#### [Task item]
In the records that follow, find the line with "Where should I click to: Open"; from there, retype every line exactly through the line with "The image size is (651, 366).", which also belongs to the answer.

▬▬▬▬▬▬▬▬▬▬

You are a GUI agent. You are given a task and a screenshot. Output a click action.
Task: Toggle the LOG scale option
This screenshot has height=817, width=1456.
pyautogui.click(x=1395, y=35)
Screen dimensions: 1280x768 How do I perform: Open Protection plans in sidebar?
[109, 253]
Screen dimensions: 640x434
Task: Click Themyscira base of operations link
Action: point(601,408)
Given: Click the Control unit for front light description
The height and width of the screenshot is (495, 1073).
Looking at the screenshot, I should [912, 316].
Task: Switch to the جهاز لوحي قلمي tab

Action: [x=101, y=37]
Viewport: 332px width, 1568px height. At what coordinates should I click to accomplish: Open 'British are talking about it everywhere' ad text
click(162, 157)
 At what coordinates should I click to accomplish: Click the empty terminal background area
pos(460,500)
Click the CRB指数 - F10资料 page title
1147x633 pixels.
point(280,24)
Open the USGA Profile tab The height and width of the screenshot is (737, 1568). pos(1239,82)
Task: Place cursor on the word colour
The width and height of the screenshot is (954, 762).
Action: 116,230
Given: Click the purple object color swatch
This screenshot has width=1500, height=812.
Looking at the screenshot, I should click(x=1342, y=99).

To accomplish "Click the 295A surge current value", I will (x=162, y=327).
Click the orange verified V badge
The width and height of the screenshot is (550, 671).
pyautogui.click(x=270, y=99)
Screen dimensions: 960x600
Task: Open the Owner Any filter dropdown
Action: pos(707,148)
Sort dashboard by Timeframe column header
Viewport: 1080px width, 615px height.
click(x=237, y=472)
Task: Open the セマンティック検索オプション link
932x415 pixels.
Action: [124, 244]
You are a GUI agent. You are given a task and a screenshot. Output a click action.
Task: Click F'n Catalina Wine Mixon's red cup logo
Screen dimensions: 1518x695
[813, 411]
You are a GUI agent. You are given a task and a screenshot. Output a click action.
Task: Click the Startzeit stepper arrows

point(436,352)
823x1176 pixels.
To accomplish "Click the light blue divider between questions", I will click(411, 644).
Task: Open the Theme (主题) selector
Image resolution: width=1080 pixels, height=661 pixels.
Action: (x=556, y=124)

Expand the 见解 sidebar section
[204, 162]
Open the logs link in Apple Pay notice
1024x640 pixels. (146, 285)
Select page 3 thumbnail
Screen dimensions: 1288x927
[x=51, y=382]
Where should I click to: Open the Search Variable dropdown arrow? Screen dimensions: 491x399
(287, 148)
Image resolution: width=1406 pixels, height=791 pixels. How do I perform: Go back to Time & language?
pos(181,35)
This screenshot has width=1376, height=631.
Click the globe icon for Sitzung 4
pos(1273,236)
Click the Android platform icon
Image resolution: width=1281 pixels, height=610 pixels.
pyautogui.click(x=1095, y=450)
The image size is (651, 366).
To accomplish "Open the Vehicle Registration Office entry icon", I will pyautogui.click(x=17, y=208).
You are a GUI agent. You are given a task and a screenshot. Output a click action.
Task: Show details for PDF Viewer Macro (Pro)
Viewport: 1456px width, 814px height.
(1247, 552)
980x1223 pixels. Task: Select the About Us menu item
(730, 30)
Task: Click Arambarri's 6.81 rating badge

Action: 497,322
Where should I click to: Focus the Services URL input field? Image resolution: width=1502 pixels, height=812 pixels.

▬▬▬▬▬▬▬▬▬▬

#### [Written reply]
Where should I click to: Open the Search Variable dropdown arrow? Screen dimensions: 491x399
(287, 148)
Image resolution: width=1406 pixels, height=791 pixels. How do I perform: Go back to Time & language?
pos(181,35)
This screenshot has width=1376, height=631.
Click the globe icon for Sitzung 4
pos(1273,236)
Click the Android platform icon
Image resolution: width=1281 pixels, height=610 pixels.
pyautogui.click(x=1095, y=450)
The image size is (651, 366).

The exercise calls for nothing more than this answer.